Berlin, 30.4.2014. By WADI. The Second Middle East & Asia Conference on Female Genital Mutilation (FGM) by WADI and Hivos will take place from May 7th to May 10th in Istanbul.

The conference will tackle two myths about Female Genital Mutilation. It is commonly believed that FGM is mainly practiced in Africa and that it has no religious grounds. Both claims are not true.

FGM is practiced widely in Asia: In Middle Eastern countries such as Oman, the United Arab Emirates, Iraq and Iran, but also in Southeast Asia: in Malaysia, Indonesia, Singapore, India and the Maledives.

New study from South Iraq

We have invited the most prominent Anti-FGM activists from Oman, Saudi Arabia, Iran, Iraq, Egypt, Malaysia and Indonesia to present new studies about the prevalence of FGM in their countries and talk about their struggle against the cruel practice which much more than 140 million girls and women have fallen victim to worldwide. Highlights will be three new studies, which have not been presented before: from Southern Iraq, from Iran and from Oman. For South Iraq it is the first study ever on FGM.

It is the first time that so many prominent activists from the Middle East and Southeast Asia will meet on this subject with the aim of forming a network.

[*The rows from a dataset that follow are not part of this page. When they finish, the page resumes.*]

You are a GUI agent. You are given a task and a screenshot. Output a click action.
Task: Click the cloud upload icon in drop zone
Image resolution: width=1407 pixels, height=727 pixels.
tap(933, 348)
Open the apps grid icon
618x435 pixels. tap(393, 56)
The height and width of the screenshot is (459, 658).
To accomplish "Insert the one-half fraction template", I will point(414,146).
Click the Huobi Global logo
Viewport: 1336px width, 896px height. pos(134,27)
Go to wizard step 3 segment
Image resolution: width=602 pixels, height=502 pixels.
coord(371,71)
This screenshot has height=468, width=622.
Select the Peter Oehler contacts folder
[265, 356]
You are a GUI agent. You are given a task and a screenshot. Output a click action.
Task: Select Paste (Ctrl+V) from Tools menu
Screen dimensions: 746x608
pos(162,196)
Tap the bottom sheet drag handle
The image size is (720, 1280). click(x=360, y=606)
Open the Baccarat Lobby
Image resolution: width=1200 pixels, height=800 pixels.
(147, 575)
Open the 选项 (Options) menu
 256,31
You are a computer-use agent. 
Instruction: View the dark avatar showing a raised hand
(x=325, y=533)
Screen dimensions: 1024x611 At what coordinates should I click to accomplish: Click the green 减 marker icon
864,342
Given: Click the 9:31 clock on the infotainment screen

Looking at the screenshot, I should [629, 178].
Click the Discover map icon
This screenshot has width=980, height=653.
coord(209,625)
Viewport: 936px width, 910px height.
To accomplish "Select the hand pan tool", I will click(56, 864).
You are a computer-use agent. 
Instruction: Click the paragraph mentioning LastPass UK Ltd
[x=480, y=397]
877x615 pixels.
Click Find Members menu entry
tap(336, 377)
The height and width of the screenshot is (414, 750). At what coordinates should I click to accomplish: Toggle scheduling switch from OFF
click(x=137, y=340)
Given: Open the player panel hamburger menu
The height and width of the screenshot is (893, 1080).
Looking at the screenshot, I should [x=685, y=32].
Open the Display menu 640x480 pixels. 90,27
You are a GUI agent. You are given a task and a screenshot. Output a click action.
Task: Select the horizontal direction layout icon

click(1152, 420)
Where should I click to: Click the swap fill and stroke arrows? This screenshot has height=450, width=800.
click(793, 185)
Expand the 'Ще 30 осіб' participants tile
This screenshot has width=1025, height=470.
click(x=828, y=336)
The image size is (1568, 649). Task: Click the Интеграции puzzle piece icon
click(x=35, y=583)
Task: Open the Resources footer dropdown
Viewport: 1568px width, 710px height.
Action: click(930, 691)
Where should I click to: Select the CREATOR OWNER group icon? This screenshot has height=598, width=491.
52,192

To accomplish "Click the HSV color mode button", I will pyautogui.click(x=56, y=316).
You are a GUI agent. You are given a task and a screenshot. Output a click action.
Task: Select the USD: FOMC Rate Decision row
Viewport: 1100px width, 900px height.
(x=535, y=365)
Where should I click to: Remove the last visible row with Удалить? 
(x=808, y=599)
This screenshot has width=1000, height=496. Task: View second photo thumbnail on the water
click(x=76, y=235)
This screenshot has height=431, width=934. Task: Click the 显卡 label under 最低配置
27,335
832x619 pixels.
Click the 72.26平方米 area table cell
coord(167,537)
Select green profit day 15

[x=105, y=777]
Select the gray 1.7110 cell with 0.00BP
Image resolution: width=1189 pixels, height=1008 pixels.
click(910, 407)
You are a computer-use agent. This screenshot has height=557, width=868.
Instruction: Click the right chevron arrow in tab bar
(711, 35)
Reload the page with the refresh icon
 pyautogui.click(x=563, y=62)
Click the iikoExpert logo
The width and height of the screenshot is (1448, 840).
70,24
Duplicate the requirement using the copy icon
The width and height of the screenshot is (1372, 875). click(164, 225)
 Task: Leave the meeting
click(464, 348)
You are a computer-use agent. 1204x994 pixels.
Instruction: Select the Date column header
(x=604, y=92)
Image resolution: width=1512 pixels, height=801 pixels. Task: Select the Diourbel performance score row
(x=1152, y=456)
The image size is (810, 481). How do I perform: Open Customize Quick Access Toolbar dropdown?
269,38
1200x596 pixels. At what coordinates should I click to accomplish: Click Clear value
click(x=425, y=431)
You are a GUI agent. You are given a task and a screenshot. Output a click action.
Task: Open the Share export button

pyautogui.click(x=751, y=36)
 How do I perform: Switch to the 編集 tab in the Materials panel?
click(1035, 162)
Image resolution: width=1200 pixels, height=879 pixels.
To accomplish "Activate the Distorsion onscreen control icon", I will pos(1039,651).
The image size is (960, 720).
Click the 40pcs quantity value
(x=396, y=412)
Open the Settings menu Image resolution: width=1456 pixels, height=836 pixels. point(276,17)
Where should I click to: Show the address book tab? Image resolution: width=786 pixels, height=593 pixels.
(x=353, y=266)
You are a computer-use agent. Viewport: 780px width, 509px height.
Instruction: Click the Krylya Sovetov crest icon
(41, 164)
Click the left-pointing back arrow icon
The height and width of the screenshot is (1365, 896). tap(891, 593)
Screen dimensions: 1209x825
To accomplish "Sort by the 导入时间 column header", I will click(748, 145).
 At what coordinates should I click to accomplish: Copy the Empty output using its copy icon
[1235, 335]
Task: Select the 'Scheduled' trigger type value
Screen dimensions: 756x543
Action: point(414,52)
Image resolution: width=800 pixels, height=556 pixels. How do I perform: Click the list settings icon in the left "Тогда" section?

It is also the first time that UNICEF with its largest single program to combat FGM in the world will participate. After UNICEF has published reports about FGM for years implying that the cruel practice was more or less an African problem only existing in small pockets in the Middle East, a rethinking in this international organization has taken place, now leading to a widening of their struggle against FGM in Western Asia.

Discussing Religion

Another highlight of the conference will be the focus on the relation between FGM and Islam. It has been an undisputed credo that FGM is a tradition unrelated to religion. Yet, in parts of the Muslim world many people believe that they are acting in the name of religion when they mutilate their little girls often causing health problems such as cysts, infections and infertility and even more often ruining their later sex life and partnerships. Some prominent Islamic scholars have taken a stance against FGM pointing to the theological fact that such bodily harm is against Islam and a fulfilled sex life for both men and women is recommended. However, other Islamic scholars take an ambivalent position stating that “female circumcision” is not a must but recommendable if done properly according to certain Hadiths. A few Islamic scholars even claim that cutting a girl’s genitals is religiously necessary.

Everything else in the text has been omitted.